— START Document excerpt —

I am replicating an imputation procedure for a household survey, and I'm struggling to find a elegant coding solution for bracketed responses. Some respondents do not provide an exact dollar amount for their income, but they do provide a bracketed response.

In the stylized example below, the wages_bkt and retirement_bkt are the bracketed versions of wages and retirement, respectively. A bracket code of 1 corresponds to a $0 to $1,000 bracket range and 2 to over $1,000. I've already calculated bracket codes for the nonmissing responses.

For the observations missing values, I need to take a random draw from the valid values that fall within the bracket range specified for that observation and income type, e.g. for the household with $1,500 in wages and missing retirement income, I need to randomly draw a retirment income value from the valid retirement income reports that fall in bracket 2.

In my scratch code below, I:
  1. Rank the nonmissing values within each bracket range (I eventually plan to generate a random value and calculate within bracket rank by that number)

— END Document excerpt —
— START Given data —

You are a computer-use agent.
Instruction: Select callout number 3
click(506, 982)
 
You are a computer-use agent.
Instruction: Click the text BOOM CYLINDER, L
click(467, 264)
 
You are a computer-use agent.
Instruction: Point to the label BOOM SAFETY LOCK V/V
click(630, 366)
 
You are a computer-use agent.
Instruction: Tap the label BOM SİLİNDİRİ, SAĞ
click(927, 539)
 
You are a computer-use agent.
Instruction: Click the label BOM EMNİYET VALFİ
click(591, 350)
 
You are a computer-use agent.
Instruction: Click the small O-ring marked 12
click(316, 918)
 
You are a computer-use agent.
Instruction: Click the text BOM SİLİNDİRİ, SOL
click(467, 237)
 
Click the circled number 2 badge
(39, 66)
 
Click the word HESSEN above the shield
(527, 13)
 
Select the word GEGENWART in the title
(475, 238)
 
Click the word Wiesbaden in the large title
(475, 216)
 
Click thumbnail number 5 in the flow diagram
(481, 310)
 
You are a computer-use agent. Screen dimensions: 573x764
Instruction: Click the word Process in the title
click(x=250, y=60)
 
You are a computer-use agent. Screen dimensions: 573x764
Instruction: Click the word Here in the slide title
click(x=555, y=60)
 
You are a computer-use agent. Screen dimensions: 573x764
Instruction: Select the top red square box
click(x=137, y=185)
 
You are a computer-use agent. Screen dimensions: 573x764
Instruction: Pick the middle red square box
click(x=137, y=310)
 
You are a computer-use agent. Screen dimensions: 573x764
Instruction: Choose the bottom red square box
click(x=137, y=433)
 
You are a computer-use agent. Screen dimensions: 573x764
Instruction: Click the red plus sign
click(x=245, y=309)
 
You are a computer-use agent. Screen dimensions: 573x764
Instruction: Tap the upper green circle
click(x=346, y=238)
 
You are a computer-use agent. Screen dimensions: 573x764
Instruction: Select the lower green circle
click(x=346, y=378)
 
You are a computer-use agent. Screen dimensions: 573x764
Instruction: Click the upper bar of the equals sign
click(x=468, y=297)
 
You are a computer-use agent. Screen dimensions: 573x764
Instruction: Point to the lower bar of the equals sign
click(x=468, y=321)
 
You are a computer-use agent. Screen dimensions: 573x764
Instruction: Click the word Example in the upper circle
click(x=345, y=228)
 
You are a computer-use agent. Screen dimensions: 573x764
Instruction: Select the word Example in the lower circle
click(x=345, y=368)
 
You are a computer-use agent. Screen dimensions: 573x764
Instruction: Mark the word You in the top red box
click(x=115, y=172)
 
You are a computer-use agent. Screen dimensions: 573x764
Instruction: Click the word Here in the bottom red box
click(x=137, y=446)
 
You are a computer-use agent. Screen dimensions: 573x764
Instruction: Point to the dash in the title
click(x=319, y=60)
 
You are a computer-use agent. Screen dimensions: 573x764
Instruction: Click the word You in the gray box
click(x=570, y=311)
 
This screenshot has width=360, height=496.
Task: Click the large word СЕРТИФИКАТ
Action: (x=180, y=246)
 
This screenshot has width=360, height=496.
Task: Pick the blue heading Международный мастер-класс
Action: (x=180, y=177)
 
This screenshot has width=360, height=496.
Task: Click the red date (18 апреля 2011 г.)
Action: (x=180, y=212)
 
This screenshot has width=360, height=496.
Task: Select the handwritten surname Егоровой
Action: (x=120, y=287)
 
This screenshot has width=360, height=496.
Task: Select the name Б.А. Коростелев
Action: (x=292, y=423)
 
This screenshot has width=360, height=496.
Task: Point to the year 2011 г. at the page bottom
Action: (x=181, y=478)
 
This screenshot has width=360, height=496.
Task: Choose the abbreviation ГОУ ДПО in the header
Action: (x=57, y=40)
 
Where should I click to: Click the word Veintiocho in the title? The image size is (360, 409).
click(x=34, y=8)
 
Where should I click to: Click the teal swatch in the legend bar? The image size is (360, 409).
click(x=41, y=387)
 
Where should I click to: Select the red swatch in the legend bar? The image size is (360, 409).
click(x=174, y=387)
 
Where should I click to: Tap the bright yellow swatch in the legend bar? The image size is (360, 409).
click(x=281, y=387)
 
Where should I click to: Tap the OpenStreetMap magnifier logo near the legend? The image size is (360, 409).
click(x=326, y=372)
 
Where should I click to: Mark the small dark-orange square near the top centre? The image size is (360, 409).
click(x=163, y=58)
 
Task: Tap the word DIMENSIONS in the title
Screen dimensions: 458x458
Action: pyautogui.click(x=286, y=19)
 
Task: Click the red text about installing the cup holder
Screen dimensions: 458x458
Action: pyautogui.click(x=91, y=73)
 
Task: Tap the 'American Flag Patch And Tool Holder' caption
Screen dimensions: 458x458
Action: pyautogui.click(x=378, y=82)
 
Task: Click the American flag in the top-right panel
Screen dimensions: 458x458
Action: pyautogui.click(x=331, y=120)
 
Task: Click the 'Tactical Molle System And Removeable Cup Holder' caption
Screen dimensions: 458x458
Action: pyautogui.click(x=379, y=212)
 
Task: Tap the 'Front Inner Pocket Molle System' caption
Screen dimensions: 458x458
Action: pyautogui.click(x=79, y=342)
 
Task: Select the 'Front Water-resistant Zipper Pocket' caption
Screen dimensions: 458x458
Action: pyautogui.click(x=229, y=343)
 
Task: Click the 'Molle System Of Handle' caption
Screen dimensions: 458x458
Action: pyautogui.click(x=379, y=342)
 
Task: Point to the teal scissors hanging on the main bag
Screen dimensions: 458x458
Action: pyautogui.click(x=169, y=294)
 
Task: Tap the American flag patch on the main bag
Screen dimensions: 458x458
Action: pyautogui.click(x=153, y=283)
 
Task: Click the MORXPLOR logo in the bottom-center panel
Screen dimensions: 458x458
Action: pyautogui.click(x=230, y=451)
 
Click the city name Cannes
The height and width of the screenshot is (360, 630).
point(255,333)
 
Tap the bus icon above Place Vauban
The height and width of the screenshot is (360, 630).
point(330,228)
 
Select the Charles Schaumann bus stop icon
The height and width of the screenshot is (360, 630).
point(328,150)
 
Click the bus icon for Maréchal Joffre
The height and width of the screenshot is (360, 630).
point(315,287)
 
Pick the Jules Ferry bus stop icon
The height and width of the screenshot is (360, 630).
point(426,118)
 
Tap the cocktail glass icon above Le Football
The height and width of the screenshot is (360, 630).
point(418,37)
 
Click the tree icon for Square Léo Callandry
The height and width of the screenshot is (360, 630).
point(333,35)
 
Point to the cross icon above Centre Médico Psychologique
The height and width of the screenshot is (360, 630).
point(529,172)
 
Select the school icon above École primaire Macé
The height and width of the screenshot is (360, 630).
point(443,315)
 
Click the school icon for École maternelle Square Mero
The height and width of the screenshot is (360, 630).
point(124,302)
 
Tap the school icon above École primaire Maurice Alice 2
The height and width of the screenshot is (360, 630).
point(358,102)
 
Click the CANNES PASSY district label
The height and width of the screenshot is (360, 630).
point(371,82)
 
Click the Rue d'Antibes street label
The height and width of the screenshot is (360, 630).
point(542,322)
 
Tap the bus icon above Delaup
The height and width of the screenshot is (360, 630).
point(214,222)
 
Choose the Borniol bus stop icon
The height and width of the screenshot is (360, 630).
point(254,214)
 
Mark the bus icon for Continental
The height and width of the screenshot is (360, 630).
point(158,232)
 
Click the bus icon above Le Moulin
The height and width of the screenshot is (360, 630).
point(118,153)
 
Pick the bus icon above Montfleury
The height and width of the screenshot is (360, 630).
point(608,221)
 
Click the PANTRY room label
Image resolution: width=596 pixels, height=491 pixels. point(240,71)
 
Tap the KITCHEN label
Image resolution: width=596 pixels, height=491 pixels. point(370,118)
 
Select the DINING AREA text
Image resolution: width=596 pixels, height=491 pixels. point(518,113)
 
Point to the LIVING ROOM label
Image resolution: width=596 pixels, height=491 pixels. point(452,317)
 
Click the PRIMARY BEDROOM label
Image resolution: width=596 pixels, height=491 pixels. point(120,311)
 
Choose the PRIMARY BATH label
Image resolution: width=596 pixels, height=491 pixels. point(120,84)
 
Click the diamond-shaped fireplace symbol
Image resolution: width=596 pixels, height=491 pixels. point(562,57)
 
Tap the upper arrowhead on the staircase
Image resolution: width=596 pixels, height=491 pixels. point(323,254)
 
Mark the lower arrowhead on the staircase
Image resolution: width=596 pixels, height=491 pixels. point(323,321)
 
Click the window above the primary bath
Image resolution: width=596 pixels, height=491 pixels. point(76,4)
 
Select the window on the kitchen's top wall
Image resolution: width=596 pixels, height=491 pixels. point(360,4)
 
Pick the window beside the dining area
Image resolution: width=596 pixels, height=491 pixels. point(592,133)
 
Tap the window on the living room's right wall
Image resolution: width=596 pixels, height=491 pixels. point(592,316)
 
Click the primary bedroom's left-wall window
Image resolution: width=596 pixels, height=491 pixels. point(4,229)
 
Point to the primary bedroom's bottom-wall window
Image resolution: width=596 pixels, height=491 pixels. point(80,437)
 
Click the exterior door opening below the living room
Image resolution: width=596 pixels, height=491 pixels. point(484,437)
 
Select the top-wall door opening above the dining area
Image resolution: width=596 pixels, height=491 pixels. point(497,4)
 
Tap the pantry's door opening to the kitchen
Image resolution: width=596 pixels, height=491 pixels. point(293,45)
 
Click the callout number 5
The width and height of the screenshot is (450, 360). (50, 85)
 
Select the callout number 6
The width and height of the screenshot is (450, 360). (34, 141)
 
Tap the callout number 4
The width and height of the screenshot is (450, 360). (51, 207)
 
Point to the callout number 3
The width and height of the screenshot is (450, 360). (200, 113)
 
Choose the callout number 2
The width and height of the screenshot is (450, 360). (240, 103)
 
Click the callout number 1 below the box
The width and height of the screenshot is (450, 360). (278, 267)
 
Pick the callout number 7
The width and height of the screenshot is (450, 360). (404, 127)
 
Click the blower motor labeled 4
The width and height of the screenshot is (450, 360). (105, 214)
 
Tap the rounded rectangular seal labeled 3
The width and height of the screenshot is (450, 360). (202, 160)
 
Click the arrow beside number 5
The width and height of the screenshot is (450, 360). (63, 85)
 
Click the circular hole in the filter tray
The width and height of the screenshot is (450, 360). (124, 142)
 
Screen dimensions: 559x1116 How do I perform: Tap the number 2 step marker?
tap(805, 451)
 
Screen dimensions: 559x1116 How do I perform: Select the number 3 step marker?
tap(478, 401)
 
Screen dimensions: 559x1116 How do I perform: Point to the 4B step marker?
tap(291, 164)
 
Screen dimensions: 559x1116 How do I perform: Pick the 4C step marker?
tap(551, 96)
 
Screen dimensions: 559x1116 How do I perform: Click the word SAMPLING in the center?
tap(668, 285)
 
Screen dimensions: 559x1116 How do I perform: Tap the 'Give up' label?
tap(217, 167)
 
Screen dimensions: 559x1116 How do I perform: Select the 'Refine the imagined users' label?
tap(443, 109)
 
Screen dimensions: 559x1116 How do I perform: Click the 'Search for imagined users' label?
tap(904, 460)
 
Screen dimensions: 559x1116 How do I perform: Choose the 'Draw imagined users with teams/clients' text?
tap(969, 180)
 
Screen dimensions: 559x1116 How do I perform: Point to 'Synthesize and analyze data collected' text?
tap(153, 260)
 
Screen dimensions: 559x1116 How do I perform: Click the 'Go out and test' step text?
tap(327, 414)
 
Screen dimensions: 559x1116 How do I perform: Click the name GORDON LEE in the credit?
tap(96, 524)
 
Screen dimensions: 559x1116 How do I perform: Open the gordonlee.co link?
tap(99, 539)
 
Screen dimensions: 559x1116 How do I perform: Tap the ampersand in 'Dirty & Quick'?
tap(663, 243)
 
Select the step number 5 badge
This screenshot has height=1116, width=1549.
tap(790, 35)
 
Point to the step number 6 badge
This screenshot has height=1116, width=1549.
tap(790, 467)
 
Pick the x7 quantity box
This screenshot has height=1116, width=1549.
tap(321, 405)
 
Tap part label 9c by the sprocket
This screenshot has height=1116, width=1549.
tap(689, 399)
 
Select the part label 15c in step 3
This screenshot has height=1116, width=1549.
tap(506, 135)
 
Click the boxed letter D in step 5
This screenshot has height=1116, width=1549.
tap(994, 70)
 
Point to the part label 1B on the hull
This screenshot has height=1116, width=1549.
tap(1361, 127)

— END Given data —

▸ Written tasks
• 1. Reproduce the post on imputing bracketed income responses word for word, in full.
• 2. From the listing, write out the lines starting with the line that contains "Screen dimensions: 559x1116 How do I perform: Tap the 'Give" and going on through the line that contains "tap(99, 539)", with both of those lines included.
The post on imputing bracketed income responses and the listing have nothing to do with each other.

▸ Responses to the exercise
• 1.
I am replicating an imputation procedure for a household survey, and I'm struggling to find a elegant coding solution for bracketed responses. Some respondents do not provide an exact dollar amount for their income, but they do provide a bracketed response.

In the stylized example below, the wages_bkt and retirement_bkt are the bracketed versions of wages and retirement, respectively. A bracket code of 1 corresponds to a $0 to $1,000 bracket range and 2 to over $1,000. I've already calculated bracket codes for the nonmissing responses.

For the observations missing values, I need to take a random draw from the valid values that fall within the bracket range specified for that observation and income type, e.g. for the household with $1,500 in wages and missing retirement income, I need to randomly draw a retirment income value from the valid retirement income reports that fall in bracket 2.

In my scratch code below, I:
  1. Rank the nonmissing values within each bracket range (I eventually plan to generate a random value and calculate within bracket rank by that number)

• 2.
Screen dimensions: 559x1116 How do I perform: Tap the 'Give up' label?
tap(217, 167)
 
Screen dimensions: 559x1116 How do I perform: Select the 'Refine the imagined users' label?
tap(443, 109)
 
Screen dimensions: 559x1116 How do I perform: Click the 'Search for imagined users' label?
tap(904, 460)
 
Screen dimensions: 559x1116 How do I perform: Choose the 'Draw imagined users with teams/clients' text?
tap(969, 180)
 
Screen dimensions: 559x1116 How do I perform: Point to 'Synthesize and analyze data collected' text?
tap(153, 260)
 
Screen dimensions: 559x1116 How do I perform: Click the 'Go out and test' step text?
tap(327, 414)
 
Screen dimensions: 559x1116 How do I perform: Click the name GORDON LEE in the credit?
tap(96, 524)
 
Screen dimensions: 559x1116 How do I perform: Open the gordonlee.co link?
tap(99, 539)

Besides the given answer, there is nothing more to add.